(DIRECTIVE): Rewrite the listing below, changing every "dropdown" to "drop-down" and keeping everything else the same.

(PROVIDED ENTRIES):
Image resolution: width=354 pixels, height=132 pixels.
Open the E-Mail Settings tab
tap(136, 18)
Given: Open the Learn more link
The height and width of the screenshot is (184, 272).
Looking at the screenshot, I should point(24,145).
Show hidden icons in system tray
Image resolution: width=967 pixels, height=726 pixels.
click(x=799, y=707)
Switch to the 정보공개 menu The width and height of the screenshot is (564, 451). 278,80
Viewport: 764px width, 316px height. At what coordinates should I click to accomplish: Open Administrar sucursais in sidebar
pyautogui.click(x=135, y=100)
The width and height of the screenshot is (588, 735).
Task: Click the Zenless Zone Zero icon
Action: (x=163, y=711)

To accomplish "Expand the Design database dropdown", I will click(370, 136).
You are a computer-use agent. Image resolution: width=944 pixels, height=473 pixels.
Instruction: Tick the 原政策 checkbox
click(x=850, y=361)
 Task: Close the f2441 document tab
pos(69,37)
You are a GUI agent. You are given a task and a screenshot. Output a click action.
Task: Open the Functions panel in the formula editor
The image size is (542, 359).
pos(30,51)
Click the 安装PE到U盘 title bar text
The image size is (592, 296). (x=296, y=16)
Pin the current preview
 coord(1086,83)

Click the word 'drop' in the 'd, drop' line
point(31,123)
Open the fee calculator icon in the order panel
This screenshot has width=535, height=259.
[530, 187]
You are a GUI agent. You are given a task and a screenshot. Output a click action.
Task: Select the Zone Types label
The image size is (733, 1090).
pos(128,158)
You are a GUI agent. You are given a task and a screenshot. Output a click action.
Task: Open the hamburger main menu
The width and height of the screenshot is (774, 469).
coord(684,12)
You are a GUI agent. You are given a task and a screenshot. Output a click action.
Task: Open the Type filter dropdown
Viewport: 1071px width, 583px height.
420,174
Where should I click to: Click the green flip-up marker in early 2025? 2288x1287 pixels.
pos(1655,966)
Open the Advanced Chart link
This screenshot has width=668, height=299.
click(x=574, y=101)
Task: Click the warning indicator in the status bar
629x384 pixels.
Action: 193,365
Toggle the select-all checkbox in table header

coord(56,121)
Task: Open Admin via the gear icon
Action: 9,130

(OUTPUT OF THE TASK):
Image resolution: width=354 pixels, height=132 pixels.
Open the E-Mail Settings tab
tap(136, 18)
Given: Open the Learn more link
The height and width of the screenshot is (184, 272).
Looking at the screenshot, I should point(24,145).
Show hidden icons in system tray
Image resolution: width=967 pixels, height=726 pixels.
click(x=799, y=707)
Switch to the 정보공개 menu The width and height of the screenshot is (564, 451). 278,80
Viewport: 764px width, 316px height. At what coordinates should I click to accomplish: Open Administrar sucursais in sidebar
pyautogui.click(x=135, y=100)
The width and height of the screenshot is (588, 735).
Task: Click the Zenless Zone Zero icon
Action: (x=163, y=711)

To accomplish "Expand the Design database drop-down", I will click(370, 136).
You are a computer-use agent. Image resolution: width=944 pixels, height=473 pixels.
Instruction: Tick the 原政策 checkbox
click(x=850, y=361)
 Task: Close the f2441 document tab
pos(69,37)
You are a GUI agent. You are given a task and a screenshot. Output a click action.
Task: Open the Functions panel in the formula editor
The image size is (542, 359).
pos(30,51)
Click the 安装PE到U盘 title bar text
The image size is (592, 296). (x=296, y=16)
Pin the current preview
 coord(1086,83)

Click the word 'drop' in the 'd, drop' line
point(31,123)
Open the fee calculator icon in the order panel
This screenshot has width=535, height=259.
[530, 187]
You are a GUI agent. You are given a task and a screenshot. Output a click action.
Task: Select the Zone Types label
The image size is (733, 1090).
pos(128,158)
You are a GUI agent. You are given a task and a screenshot. Output a click action.
Task: Open the hamburger main menu
The width and height of the screenshot is (774, 469).
coord(684,12)
You are a GUI agent. You are given a task and a screenshot. Output a click action.
Task: Open the Type filter drop-down
Viewport: 1071px width, 583px height.
420,174
Where should I click to: Click the green flip-up marker in early 2025? 2288x1287 pixels.
pos(1655,966)
Open the Advanced Chart link
This screenshot has width=668, height=299.
click(x=574, y=101)
Task: Click the warning indicator in the status bar
629x384 pixels.
Action: 193,365
Toggle the select-all checkbox in table header

coord(56,121)
Task: Open Admin via the gear icon
Action: 9,130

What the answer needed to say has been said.